§ TRECHO APRESENTADO
------------

PARA TER ONDE IR | É água de chuva, é banho de cheiro, é banzeiro

Atualizado: 26 de ago. de 2020


Ane Oliveira, Keila Gentil e Lorena Lobato em Para Ter Onde Ir (2016) | Foto: Divulgação (Cabocla Filmes / O2 Play)

A primeira imagem do mais recente filme da paraense Jorane Castro observa, junto com a personagem principal, em sua nuca, vastas estradas líquidas e uma chuva leve que cai sobre o rio e sua cabeça. Do porto onde ela e sua tripulação vão atracar, outra das três protagonistas dorme no carro parado de frente à imensidão aquática da Baia de Guajará, a mesma que a última deles vê, ao lado de sua filha, todo o dia, de sua casa em meio às palafitas. Não é preciso muito para entender que as águas de Para Ter Onde Ir (2016) representam o mar de incertezas em que essas três mulheres estão mergulhada – e, de certo modo, a própria obra.

O primeiro longa de ficção da cineasta que gosta de filmar a sua Amazônia natal e conta com cerca 90% de paraenses na equipe percorreu um longo caminho para chegar até aqui, estreando no Festival do Rio de 2016, mas só chegando agora ao circuito comercial. Contudo, além desses fatores externos, há uma incerteza que ronda a narrativa por muito tempo, exigindo paciência ao público para adentrar no mesmo tempo do filme. Se todo road movie faz do seu deslocamento físico uma metáfora para uma busca interior do(s) personagem(ns), este não só, por vezes, procura rotas alternativas à verbalização dos sentimentos de suas viajantes, tal qual Carolina Leone fez de modo tão distinto em Pela Janela (2017), como prefere não expor o destino dessa viagem até seus 40 minutos de história, quando outros detalhes são revelados quando alcançam a Praia de Atalaia.

------------

§ DADOS REGISTRADOS

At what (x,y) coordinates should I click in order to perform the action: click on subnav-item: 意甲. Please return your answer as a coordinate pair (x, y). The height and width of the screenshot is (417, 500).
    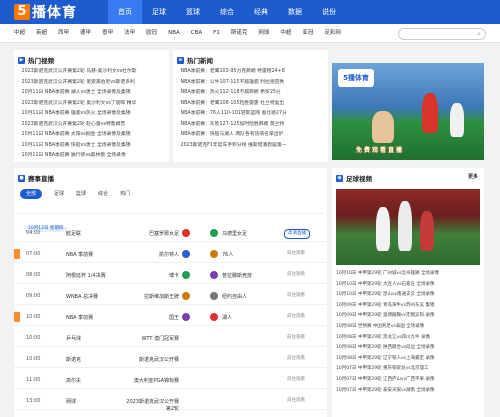
    Looking at the image, I should click on (108, 33).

------------

§ TAREFAS A CUMPRIR
A) Repita o trecho da resenha sobre Para Ter Onde Ir, começando nas palavras "PARA TER ONDE IR |" e parando depois de "Filmes / O2 Play)".
B) Segundo a resenha sobre Para Ter Onde Ir, por que o filme exige paciência do público? Responda em uma a três frases.
As linhas registradas não têm relação com nada do que se pede aqui.

§ RESPOSTAS
A)
PARA TER ONDE IR | É água de chuva, é banho de cheiro, é banzeiro

Atualizado: 26 de ago. de 2020


Ane Oliveira, Keila Gentil e Lorena Lobato em Para Ter Onde Ir (2016) | Foto: Divulgação (Cabocla Filmes / O2 Play)

B) Porque há uma incerteza que ronda a narrativa por muito tempo. Com isso, o público precisa de paciência para entrar no mesmo tempo do filme.